Les dernières statistiques officielles révèlent une consommation en nette augmentation. Selon les données du ministère de l’Économie camerounais, le pays a importé 150 420 tonnes de butane en 2025, contre 145 163 tonnes en 2024, soit une progression de 3,6 %. Cette hausse s’explique principalement par l’urbanisation croissante et la substitution progressive du bois-énergie par le GPL dans les foyers. Malgré cette dynamique, la facture douanière a légèrement diminué, passant de 59,38 à 56,159 milliards de FCFA, en raison d’une baisse des cours moyens à l’importation.

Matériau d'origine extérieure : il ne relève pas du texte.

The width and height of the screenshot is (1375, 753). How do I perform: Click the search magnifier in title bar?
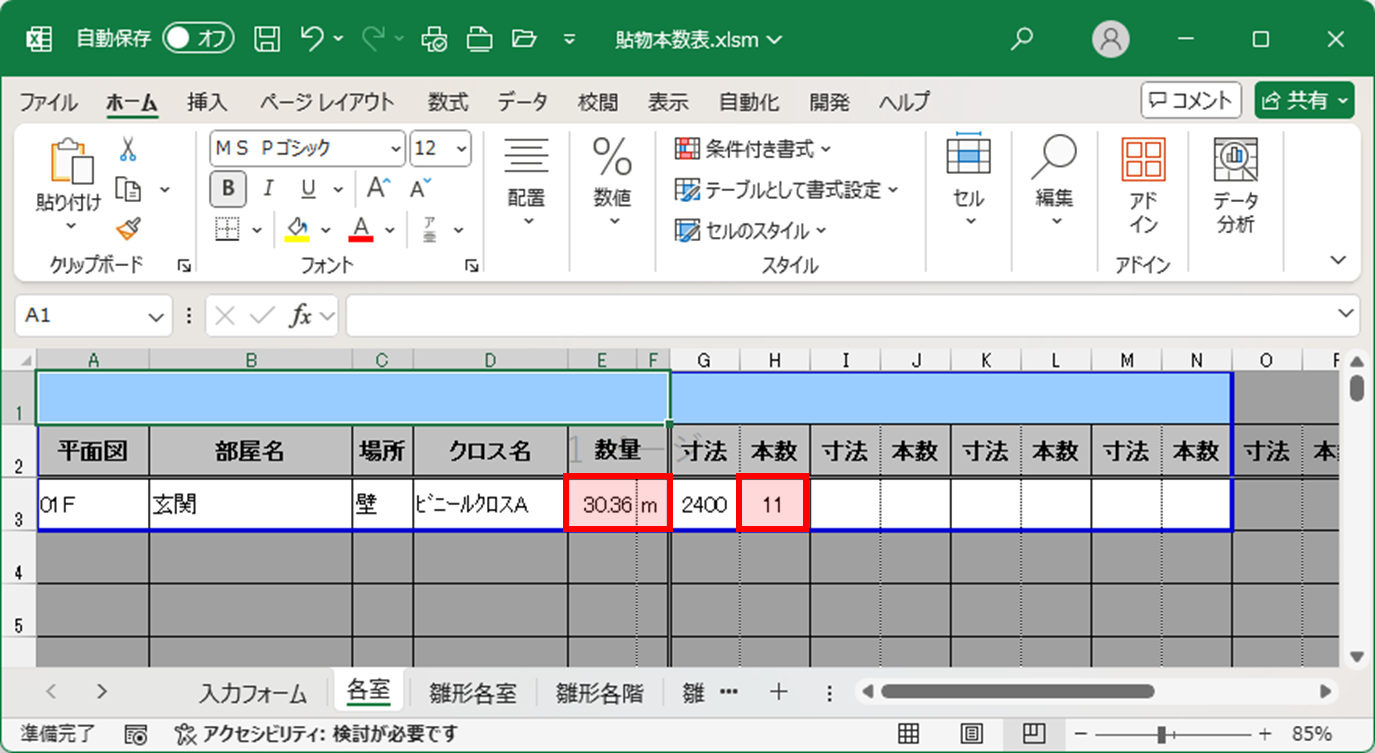tap(1021, 39)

Avec un volume de 60 000 tonnes, cet appel d’offres représente près de 40 % des importations de 2025, soit l’équivalent de cinq mois de consommation à rythme moyen. En termes concrets, cela équivaut à environ 4,8 millions de bouteilles de 12,5 kg. Sur la base d’un prix douanier moyen de 373 348 FCFA la tonne en 2025, la valeur théorique de ce marché pourrait atteindre 22,4 milliards de FCFA. Cependant, le coût final dépendra des conditions négociées et des spécificités techniques retenues.

Bipaga, une production locale insuffisante pour couvrir les besoins

Le Cameroun dispose pourtant d’une unité de production de GPL à Bipaga, dans la région du Sud, mise en service en 2018. Selon le dernier rapport annuel de la Société nationale des hydrocarbures (SNH), cette installation a livré 34 699 tonnes en 2023, contre 28 677 tonnes en 2022, soit une progression de 21 %. Malgré cette amélioration, la production reste largement insuffisante pour satisfaire la demande nationale.

En juillet 2026, la SNH a confirmé que Bipaga devait maintenir une production annuelle d’environ 30 000 tonnes de GPL, malgré l’arrêt de l’unité flottante Hilli Episeyo. Ce volume reste bien en deçà des 150 420 tonnes importées en 2025, illustrant la dépendance du pays aux importations pour assurer son approvisionnement en gaz domestique. Cette situation expose le marché camerounais à des risques logistiques et tarifaires, justifiant ainsi les appels d’offres réguliers lancés par la CSPH pour sécuriser les stocks.

Sécurité énergétique et maîtrise des coûts : les enjeux de ce marché

Cet appel d’offres du 1er septembre répond à deux priorités stratégiques pour les autorités camerounaises. D’abord, il vise à éviter tout risque de pénurie de gaz butane au dernier trimestre 2026, alors que ce combustible représente le principal carburant domestique dans les zones urbaines. Ensuite, il s’agit de limiter l’impact budgétaire des subventions implicites sur le prix des bouteilles, un mécanisme géré par la CSPH qui pèse sur les finances publiques.

Les résultats de cette adjudication, attendus pour le 8 septembre, permettront d’évaluer plusieurs paramètres clés : le coût final du marché, le calendrier de livraison, l’impact sur les réserves stratégiques, ainsi que la stratégie des autorités en matière de diversification des fournisseurs. Les opérateurs locaux pourraient être favorisés, mais l’ouverture à de nouveaux traders internationaux n’est pas exclue.